(Source data)
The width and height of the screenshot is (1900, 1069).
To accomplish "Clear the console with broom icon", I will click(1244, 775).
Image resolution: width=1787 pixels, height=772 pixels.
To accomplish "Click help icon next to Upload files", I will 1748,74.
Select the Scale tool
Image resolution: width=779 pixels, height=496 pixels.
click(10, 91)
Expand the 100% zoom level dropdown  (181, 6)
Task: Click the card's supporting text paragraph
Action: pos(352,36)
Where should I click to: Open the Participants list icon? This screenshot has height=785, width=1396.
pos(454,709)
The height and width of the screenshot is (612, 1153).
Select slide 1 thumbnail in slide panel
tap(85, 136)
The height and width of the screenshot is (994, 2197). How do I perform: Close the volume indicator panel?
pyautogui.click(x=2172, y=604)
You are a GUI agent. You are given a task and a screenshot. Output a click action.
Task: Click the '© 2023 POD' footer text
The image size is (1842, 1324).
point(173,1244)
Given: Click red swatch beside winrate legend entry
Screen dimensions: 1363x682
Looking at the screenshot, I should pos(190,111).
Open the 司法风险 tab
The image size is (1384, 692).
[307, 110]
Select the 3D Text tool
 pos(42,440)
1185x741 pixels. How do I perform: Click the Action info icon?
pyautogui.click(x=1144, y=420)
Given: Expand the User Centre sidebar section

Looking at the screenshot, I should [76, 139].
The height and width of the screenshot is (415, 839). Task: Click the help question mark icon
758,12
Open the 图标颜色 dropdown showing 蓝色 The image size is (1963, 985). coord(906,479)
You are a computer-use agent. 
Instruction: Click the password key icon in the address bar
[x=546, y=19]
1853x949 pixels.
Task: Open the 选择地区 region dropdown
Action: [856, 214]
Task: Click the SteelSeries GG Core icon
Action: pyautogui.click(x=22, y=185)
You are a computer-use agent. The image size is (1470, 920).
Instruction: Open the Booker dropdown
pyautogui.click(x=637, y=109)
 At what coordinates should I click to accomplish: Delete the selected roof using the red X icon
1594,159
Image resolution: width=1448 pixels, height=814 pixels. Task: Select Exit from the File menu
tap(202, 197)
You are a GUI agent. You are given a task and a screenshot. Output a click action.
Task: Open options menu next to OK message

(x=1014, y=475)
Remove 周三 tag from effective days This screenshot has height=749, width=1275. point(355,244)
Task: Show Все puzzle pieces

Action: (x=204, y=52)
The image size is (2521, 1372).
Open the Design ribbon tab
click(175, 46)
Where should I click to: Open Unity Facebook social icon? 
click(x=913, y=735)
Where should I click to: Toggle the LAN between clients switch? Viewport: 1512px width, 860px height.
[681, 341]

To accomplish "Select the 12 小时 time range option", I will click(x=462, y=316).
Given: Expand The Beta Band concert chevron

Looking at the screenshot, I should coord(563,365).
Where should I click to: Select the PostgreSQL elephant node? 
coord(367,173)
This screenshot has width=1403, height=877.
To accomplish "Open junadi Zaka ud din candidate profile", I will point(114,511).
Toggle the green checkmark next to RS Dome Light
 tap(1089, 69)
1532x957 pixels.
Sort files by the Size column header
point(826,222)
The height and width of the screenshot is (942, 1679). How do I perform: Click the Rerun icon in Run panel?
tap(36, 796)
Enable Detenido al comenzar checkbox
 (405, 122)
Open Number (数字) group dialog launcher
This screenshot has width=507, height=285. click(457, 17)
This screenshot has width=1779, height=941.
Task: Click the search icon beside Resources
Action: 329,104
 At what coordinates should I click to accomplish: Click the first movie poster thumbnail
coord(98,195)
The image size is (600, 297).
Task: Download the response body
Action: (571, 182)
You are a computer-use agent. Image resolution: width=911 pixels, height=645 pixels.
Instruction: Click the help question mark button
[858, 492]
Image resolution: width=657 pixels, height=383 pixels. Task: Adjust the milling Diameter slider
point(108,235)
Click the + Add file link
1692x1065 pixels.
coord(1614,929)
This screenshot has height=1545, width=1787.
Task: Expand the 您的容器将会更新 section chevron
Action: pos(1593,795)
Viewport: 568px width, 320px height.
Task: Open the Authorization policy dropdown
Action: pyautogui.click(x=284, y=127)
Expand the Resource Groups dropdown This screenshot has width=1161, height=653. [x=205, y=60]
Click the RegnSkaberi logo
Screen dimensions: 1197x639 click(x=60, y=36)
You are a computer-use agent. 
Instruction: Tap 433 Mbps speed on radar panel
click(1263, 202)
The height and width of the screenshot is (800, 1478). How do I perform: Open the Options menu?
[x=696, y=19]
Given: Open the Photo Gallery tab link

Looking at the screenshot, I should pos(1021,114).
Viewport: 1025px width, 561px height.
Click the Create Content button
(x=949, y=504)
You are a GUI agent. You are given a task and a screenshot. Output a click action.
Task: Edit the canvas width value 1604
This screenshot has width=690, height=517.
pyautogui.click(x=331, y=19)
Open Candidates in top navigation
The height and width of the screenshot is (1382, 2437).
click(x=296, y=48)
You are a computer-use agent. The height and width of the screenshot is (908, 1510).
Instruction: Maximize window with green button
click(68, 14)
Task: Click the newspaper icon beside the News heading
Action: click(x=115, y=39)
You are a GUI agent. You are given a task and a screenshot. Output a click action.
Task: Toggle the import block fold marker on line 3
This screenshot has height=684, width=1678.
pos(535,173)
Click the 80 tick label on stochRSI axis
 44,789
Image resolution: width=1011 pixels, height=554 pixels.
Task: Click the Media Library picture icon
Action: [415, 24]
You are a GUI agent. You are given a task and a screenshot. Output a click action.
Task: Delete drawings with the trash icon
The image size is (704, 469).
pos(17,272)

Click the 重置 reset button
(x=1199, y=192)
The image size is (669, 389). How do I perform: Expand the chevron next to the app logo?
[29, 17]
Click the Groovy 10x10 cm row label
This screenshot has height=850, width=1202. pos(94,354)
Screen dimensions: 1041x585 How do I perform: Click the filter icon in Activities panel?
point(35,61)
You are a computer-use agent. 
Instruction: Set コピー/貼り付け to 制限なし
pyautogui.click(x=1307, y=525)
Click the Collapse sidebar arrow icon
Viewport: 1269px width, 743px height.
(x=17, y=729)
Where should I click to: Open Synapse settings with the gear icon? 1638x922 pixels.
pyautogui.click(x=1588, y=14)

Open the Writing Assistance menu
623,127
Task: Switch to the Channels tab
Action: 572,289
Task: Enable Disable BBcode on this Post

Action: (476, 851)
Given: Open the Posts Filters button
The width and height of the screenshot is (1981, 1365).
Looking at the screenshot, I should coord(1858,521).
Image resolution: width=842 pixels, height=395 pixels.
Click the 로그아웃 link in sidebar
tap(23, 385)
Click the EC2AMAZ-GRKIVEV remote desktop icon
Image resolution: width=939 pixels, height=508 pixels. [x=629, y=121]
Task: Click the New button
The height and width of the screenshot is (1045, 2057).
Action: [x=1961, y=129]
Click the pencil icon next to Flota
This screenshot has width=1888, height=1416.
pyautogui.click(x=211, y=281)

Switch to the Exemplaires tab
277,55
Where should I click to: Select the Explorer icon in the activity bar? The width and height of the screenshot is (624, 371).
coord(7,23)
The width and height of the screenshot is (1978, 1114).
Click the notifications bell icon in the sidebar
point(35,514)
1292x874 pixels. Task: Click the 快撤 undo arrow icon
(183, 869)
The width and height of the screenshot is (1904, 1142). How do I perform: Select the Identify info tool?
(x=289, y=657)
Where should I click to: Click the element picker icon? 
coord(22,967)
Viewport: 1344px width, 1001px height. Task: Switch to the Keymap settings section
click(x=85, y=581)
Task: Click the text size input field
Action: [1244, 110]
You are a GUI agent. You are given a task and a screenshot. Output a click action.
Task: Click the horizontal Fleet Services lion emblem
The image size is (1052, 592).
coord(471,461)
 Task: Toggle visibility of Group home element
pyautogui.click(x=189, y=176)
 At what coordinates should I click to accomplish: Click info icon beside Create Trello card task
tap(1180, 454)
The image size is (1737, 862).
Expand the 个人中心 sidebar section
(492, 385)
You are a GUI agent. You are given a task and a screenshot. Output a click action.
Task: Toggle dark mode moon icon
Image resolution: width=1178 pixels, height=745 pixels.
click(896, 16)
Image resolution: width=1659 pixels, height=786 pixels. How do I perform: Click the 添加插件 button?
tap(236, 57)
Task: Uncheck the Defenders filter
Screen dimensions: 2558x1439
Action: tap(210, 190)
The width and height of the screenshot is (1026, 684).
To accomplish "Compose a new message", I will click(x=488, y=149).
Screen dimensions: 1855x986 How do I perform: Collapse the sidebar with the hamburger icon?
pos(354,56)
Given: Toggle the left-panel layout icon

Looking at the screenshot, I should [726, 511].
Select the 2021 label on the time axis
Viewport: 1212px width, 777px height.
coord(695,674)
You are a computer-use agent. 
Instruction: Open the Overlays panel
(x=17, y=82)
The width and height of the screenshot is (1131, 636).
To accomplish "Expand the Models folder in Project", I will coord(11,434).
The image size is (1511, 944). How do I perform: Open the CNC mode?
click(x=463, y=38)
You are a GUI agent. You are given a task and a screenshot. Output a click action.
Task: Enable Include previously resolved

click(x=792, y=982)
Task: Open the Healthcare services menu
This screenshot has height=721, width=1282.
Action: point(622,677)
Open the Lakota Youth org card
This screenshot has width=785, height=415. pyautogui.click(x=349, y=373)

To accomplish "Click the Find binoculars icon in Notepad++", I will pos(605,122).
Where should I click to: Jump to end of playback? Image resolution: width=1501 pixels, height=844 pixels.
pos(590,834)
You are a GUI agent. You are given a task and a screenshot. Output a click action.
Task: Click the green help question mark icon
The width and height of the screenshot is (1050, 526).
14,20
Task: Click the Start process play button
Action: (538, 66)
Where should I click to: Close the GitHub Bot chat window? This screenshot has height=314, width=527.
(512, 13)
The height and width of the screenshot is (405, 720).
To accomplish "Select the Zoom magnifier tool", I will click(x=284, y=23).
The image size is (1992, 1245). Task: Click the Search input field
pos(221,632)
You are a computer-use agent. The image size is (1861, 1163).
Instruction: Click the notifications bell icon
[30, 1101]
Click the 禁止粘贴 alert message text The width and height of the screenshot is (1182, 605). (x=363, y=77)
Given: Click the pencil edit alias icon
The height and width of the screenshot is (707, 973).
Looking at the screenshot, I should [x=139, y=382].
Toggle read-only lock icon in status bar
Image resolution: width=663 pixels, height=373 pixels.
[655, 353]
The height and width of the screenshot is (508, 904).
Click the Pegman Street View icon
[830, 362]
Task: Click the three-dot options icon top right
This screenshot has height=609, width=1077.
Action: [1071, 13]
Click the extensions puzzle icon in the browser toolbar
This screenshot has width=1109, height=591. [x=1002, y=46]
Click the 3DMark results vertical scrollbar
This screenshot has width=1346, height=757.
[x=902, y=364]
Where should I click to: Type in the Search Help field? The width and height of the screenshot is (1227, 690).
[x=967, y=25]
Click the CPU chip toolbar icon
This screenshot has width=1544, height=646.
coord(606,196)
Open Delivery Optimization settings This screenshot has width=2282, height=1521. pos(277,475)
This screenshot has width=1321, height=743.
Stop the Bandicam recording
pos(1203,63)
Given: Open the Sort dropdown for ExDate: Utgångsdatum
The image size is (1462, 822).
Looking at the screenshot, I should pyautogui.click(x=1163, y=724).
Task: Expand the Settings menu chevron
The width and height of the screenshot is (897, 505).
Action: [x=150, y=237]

**TASK STATEMENT:**
Lines with the word "will" in them are the answer; report each one from the data.

**TASK OUTPUT:**
To accomplish "Clear the console with broom icon", I will click(1244, 775).
To accomplish "Click help icon next to Upload files", I will 1748,74.
To accomplish "Select the 12 小时 time range option", I will click(x=462, y=316).
To accomplish "Open junadi Zaka ud din candidate profile", I will point(114,511).
To accomplish "Compose a new message", I will click(x=488, y=149).
To accomplish "Expand the Models folder in Project", I will coord(11,434).
To accomplish "Click the Find binoculars icon in Notepad++", I will pos(605,122).
To accomplish "Select the Zoom magnifier tool", I will click(x=284, y=23).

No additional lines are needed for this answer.